╭─ Text under study
Ever since the world became engulfed in the worst pandemic in a century, one question has loomed large – ‘When will this get over?’ The Economic Survey 2020-21 answers this question for India. The Survey paints a clear picture of the road to recovery.

India’s GDP plunged to a negative -23.9 per cent in the first quarter of 2020-21. Since then, it has witnessed a dramatic surge for a V-shaped recovery, with a Q2 decline of -7.5 per cent and recovery across all key indicators.

The Survey projects real GDP growth of 11 per cent in 2021-22 with nominal GDP growth of 15.4 per cent. This is in line with the International Monetary Fund’s (IMF) estimate of 11.5 per cent real GDP growth in 2021-22. The nominal GDP growth shall keep the fiscal deficit to GDP ratio in control. The Confederation of Indian Industry (CII) believes that the recovery should be supported by higher investments so that the multiplier effect is visible in the forthcoming year.

On an optimistic note, the Survey mentions the sharp rise in government expenditure with a capital expenditure of Rs 3.17 lakh crore for April-December 2020, a 24 per cent rise over the corresponding period in the previous year. The Y-o-Y growth of the total expenditure has also observed an 11 per cent rise in the same period.

The Survey notes, “Adopting a counter cyclical policy by expanding the Government expenditure – both consumption and investment – will support the GDP and minimise the output gap.” Higher government spending on infrastructure, healthcare, education, defence, and sustainability would lead to the creation of jobs, demand and boost private investment, as per the priorities outlined by CII.

The survey also highlights that in the Indian context, economic growth and inequality converge in terms of their effects on socio-economic indicators. Through various parameters, it concludes that inequality and income per capita do not diverge in their relationship with socio-economic outcomes in India. However, it mentions the need for India to focus on growth, i.e., growing the pie, which has also been the central theme of CII’s pre-Budget recommendations.

COVID-19 has brought the healthcare sector to the centre stage, and the survey calls for increased prioritization of healthcare in the Central and state Budgets. CII has been advocating for an increase in healthcare spending and has called for an increase in government spending on healthcare to 3 per cent by 2025. The Survey highlights that an increase in public health expenditure to 3 per cent of the GDP can reduce the out of pocket expenditure to 30 per cent from the current 60 per cent. CII believes that increased public healthcare expenditure would not only meet the healthcare needs of its citizens but also make India an attractive FDI destination.
╰─
**Task item A**
Rewrite the paragraph beginning "The Survey projects real GDP growth" from the text on the Economic Survey 2020-21 as a short bulleted list that keeps its main facts.
**Task item B**
Write a continuation of the text on the Economic Survey 2020-21, beginning right after its final sentence.
╭─ Supplied records
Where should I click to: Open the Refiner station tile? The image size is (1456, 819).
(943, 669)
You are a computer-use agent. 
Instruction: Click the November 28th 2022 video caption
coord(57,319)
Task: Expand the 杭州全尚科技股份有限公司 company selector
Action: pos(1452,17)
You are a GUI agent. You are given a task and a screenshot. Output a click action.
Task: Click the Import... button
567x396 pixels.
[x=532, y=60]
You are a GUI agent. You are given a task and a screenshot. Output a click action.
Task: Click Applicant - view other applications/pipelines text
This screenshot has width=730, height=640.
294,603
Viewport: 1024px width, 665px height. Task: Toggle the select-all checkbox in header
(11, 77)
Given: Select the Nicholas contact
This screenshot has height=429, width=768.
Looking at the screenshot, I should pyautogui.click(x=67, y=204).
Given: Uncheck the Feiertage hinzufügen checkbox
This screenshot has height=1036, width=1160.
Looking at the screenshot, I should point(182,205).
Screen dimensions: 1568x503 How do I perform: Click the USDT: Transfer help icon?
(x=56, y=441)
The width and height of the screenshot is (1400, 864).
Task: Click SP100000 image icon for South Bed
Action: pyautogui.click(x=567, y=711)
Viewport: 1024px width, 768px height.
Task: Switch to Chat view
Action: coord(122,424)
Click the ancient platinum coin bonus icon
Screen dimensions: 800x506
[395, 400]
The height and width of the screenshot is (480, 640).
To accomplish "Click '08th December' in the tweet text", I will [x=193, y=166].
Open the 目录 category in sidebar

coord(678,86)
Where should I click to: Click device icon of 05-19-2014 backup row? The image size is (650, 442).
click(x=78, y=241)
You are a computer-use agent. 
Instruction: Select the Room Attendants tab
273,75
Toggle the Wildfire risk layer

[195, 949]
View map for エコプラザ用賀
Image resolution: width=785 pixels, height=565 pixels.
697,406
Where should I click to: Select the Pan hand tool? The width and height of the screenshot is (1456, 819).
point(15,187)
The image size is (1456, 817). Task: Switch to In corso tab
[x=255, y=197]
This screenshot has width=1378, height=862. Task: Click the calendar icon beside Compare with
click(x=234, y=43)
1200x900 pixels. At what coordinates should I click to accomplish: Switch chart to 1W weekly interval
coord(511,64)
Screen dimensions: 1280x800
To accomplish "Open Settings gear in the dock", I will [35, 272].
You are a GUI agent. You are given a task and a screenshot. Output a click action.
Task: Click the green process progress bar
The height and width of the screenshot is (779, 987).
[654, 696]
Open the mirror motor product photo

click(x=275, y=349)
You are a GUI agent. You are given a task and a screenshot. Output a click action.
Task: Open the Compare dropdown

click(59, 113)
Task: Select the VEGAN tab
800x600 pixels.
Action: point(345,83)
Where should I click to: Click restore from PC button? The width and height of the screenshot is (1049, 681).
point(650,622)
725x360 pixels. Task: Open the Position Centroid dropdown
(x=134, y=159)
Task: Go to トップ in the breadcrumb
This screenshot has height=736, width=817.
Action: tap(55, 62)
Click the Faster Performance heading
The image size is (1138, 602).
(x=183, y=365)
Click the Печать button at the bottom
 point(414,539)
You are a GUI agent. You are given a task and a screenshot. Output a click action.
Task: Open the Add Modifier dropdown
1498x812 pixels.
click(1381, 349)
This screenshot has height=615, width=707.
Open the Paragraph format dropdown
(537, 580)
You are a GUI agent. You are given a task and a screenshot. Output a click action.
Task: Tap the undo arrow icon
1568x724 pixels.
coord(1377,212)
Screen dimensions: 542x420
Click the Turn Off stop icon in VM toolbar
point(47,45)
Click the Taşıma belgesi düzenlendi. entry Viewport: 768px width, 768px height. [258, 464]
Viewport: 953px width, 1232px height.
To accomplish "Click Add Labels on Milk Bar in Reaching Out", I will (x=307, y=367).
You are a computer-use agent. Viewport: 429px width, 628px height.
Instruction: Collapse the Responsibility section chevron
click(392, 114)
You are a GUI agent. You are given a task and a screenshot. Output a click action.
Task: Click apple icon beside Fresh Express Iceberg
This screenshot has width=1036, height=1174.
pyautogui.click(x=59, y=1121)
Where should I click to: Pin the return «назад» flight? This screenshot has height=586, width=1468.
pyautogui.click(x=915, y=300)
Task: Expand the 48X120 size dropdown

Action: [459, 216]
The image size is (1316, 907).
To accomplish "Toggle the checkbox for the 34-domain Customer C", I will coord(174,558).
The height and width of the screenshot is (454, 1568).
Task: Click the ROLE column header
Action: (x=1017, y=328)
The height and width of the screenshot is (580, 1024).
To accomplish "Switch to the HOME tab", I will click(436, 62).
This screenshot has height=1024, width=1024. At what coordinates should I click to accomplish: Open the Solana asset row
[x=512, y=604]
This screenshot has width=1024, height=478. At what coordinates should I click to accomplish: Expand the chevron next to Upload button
╰─
**Response A**
- The Survey projects real GDP growth of 11 per cent and nominal GDP growth of 15.4 per cent in 2021-22.
- This is in line with the IMF's estimate of 11.5 per cent real GDP growth for 2021-22.
- Nominal GDP growth will keep the fiscal deficit to GDP ratio in control.
- CII believes higher investments should support the recovery so the multiplier effect is visible in the coming year.

**Response B**
The Survey highlights the Pradhan Mantri Garib Kalyan Package (PMGKP) insurance scheme for health workers fighting COVID-19 which provides an insurance cover of Rs 50 lakh to healthcare providers, including community health workers.  The economic survey also highlights the significance of Pradhan Mantri Jan Arogya Yojana (PM-JAY).

It mentions that the PM-JAY enhanced health insurance coverage as the proportion of households with health insurance increased by 54 per cent for the states that implemented PM-JAY while falling by 10 per cent in states that did not. It also highlights the significant improvements in several health outcomes like infant mortality rate and under-five mortality rate. CII has called for implementing PM-JAY in all states to increase the insurance cover.

CII has been advocating for the simplification of regulations and repeal of archaic regulations. The Economic Survey points out this and acknowledges that over-regulation is the root cause of the problems of India’s administrative processes. It calls for simple regulations combined with a transparent decision-making process. The Government should move towards effective monitoring and supervision and allow for self-certification or third-party certification for regulatory compliances by industry instead of conducting the certifications that lead to various time and cost overrun issues.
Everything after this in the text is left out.